### TRECHO PARA LEITURA
+-------+

Talvez o único avanço da “reforma” esteja na ampliação da carga horária total do ensino médio. Contudo, esse possível avanço está sendo “jogado na lata de lixo”, isso por conta da forma como o currículo está sendo pensado e as matrizes de cargas horárias definidas. A ampliação da carga horária total do ensino médio possibilitaria ampliar o número de aulas de disciplinas com carga horária reduzida; mas esse não é o caminho traçado pela “reforma”.

Vale lembrar que a educação formal é o meio criado para transmitir às futuras gerações conhecimentos acumulados de forma qualificada e sistematizada, visando tornar a sociedade de amanhã melhor. Partindo desse ponto, coloco as seguintes perguntas: que tipo de sociedade desejamos para o amanhã? Quais são os maiores problemas da sociedade atual que precisam ser enfrentados? Ambas perguntas deveriam ser bases para o projeto educacional que carecemos.

Não tenho dúvida de que nosso maior problema atual é social, mas especificamente as relações entre indivíduos-indivíduos e indivíduos-natureza. Me refiro à exploração nas relações de trabalho, a má distribuição de renda, a miséria, a ampliação da criminalidade, a intolerância (de todos os tipos), a exploração predatória dos recursos naturais, o negacionismo científico, etc.

Que carecemos de uma reforma no ensino médio não há dúvidas. A questão é: qual reforma? A Lei nº 13.415/2017 não reforma o ensino, antes aprofunda os erros que cometemos nas últimas décadas, assim como coloca de escanteio os avanços conquistados nesse período. Reformar é transformar substancialmente; é mudar a rota. A “Reforma” do Ensino Médio apenas potencializa a execução dos erros que já vinham sendo praticados, tais como, a ideia equivocada de interdisciplinaridade (que afeta negativamente a transmissão de conhecimentos especializados e qualificados das disciplinas), o ensino por competências e habilidades (em detrimento de não focar em conhecimentos sólidos), os itinerários formativos (que reduz as escolhas futuras dos egressos do ensino médio), a criação de componente curricular sem base em área de conhecimento (me refiro ao Projeto de Vida), “bases pedagógicas” gestadas no campo econômico, e a redução da carga horária de disciplinas importantes que “humanizam o pensar”, tais como Artes, História, Geografia, Filosofia e Sociologia. Focarei nesse último ponto.

Uma coisa precisa ser posta: o Brasil continua investindo em “latifúndios educacionais improdutivos”. Por “latifúndios educacionais improdutivos” designo a existência de componentes curriculares que ocupam quase todo o espaço do currículo e que não proporcionaram o retorno esperado, seja nas avaliações de larga escala, seja na formação de uma sociedade melhor, mais justa, democrática, inclusiva e tolerante. Não digo, com isso, que as disciplinas de Língua Portuguesa e Matemática não sejam importantes, pois são. O que afirma é que o “investimento” focado nelas, e desfocado em outras áreas, se mostrou ineficiente para qualificar a educação básica, já que outros saberes acabam não sendo promovidos de forma adequada, já que uma carga horária reduzida dificulta o trabalho docente, como destacaram Bodart (2019) e Pereira e Caes (2019).

+-------+

### DADOS BRUTOS
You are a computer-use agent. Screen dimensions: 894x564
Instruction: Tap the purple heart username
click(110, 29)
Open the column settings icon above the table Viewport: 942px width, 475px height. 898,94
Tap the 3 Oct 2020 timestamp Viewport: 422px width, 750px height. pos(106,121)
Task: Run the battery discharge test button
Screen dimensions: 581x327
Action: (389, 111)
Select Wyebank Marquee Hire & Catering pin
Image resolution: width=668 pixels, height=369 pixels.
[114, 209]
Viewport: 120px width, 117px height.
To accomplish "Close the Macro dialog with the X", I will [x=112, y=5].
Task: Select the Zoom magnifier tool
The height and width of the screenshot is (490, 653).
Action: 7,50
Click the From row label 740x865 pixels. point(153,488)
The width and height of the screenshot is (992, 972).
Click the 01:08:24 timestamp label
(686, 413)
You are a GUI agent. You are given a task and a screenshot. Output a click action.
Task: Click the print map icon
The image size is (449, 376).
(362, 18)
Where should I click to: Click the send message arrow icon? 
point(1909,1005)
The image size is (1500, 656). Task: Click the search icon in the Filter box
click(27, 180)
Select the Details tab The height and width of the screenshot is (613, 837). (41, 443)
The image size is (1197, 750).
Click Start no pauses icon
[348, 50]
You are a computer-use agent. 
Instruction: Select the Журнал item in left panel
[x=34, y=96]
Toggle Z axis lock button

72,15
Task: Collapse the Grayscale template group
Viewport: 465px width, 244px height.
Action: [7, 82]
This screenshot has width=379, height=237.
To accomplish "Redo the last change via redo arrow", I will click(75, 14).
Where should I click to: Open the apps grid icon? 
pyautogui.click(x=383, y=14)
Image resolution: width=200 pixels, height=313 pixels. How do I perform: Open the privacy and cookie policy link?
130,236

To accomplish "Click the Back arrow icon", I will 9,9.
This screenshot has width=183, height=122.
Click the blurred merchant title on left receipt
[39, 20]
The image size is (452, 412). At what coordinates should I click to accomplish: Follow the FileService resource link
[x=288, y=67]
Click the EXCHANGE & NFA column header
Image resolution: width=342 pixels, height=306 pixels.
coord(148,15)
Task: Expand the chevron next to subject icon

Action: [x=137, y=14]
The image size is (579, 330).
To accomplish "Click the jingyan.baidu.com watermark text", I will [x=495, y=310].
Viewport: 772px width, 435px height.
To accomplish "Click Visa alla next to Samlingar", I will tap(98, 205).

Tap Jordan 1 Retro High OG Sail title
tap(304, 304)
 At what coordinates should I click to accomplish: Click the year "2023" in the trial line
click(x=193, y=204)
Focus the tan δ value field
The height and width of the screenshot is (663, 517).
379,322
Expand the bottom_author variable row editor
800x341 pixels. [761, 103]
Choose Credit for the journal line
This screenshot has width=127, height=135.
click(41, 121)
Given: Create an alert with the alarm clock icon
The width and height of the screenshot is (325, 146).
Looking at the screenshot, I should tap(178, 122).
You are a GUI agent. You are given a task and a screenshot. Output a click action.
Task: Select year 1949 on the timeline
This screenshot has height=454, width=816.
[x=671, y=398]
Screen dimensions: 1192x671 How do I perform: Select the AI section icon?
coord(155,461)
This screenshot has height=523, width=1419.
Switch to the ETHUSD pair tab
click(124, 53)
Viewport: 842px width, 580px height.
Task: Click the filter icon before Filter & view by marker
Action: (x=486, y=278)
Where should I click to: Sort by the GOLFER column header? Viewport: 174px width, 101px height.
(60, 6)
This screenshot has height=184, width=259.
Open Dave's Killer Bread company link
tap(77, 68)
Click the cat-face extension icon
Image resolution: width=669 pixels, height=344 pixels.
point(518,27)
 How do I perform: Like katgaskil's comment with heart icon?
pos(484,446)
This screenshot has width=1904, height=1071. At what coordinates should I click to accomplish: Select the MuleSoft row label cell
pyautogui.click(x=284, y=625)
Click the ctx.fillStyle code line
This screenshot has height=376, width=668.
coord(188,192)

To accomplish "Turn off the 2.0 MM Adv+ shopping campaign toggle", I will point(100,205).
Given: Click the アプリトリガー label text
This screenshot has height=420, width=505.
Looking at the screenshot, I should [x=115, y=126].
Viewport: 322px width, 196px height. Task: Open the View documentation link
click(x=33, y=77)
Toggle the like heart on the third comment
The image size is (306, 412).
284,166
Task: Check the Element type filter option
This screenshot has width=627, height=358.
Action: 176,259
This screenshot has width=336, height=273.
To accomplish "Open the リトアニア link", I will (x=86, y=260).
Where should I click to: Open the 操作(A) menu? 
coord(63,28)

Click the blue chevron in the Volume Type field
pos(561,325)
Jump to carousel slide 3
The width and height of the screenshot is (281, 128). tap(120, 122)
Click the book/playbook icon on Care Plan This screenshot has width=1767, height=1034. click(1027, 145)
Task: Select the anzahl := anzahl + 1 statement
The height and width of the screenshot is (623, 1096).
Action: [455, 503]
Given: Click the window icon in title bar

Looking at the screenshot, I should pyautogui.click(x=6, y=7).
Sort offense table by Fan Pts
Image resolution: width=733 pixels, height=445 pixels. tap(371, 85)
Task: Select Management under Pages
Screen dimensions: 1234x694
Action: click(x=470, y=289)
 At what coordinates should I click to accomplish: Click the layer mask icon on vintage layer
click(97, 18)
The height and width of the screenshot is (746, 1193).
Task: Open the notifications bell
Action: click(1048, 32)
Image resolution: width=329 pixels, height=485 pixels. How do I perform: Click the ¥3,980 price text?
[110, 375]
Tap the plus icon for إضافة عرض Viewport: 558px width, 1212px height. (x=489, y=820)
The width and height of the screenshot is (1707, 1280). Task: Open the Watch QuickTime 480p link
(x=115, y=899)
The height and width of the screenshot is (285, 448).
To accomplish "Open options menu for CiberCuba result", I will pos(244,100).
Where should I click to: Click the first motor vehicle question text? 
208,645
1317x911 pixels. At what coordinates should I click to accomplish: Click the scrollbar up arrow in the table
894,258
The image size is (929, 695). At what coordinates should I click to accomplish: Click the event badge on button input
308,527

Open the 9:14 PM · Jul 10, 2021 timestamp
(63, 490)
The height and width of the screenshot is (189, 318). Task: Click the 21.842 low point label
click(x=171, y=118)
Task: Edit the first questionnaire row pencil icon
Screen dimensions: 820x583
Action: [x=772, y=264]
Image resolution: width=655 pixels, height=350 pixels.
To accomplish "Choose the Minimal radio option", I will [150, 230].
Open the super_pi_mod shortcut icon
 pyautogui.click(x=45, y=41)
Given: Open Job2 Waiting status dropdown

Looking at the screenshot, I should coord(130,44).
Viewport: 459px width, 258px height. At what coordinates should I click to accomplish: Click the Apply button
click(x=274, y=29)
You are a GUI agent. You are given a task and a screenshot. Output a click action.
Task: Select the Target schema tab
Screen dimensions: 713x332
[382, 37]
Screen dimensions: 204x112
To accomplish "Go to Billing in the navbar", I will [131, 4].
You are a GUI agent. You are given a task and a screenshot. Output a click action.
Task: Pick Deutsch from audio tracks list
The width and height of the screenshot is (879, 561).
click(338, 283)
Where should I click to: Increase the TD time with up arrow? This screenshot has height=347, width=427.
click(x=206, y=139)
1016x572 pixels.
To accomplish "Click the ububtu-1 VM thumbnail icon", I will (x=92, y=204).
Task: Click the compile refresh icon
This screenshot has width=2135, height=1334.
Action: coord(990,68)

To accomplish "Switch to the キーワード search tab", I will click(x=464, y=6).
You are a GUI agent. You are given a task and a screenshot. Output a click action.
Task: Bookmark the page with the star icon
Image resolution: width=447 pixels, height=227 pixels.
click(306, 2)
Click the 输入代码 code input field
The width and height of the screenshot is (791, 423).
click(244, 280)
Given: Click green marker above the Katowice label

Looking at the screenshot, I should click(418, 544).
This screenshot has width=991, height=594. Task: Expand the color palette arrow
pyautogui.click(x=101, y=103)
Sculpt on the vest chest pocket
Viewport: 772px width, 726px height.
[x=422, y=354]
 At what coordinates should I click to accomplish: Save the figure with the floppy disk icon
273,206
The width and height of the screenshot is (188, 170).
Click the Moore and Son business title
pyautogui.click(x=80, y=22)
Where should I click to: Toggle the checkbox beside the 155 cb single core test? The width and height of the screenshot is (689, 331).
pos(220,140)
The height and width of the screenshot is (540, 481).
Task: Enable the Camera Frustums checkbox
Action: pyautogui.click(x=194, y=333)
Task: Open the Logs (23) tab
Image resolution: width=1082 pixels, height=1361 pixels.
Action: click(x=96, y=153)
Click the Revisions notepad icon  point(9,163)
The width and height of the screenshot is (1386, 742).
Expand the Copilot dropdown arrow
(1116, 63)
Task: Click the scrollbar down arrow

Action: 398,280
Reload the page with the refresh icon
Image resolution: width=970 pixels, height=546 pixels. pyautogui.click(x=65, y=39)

+-------+

### TAREFAS A REALIZAR
1. Extraia do trecho sobre a reforma do ensino médio a passagem entre "Não tenho dúvida" e "negacionismo científico, etc.", inclusive.
2. Diga se cada afirmação abaixo está de acordo com o trecho sobre a reforma do ensino médio. Responda sim ou não e cite literalmente as palavras do trecho que decidem a resposta.
(a) O texto aponta a ampliação da carga horária total do ensino médio como talvez o único avanço da reforma.
(b) Segundo o texto, as disciplinas de Língua Portuguesa e Matemática não são importantes.
(c) O texto afirma que a Lei nº 13.415/2017 muda a rota do ensino.
3. Reescreva em forma de lista o parágrafo do trecho sobre a reforma do ensino médio que começa com "Não tenho dúvida de que nosso maior problema atual", mantendo seus fatos principais.

### RESPOSTAS DOS EXERCÍCIOS
1.
Não tenho dúvida de que nosso maior problema atual é social, mas especificamente as relações entre indivíduos-indivíduos e indivíduos-natureza. Me refiro à exploração nas relações de trabalho, a má distribuição de renda, a miséria, a ampliação da criminalidade, a intolerância (de todos os tipos), a exploração predatória dos recursos naturais, o negacionismo científico, etc.

2.
(a) Sim: "Talvez o único avanço da “reforma” esteja na ampliação da carga horária total do ensino médio."
(b) Não: "Não digo, com isso, que as disciplinas de Língua Portuguesa e Matemática não sejam importantes, pois são."
(c) Não: "A Lei nº 13.415/2017 não reforma o ensino, antes aprofunda os erros que cometemos nas últimas décadas"

3.
Maior problema atual: social, especialmente as relações entre indivíduos e entre indivíduos e natureza. Exemplos:
- exploração nas relações de trabalho
- má distribuição de renda
- miséria
- ampliação da criminalidade
- intolerância de todos os tipos
- exploração predatória dos recursos naturais
- negacionismo científico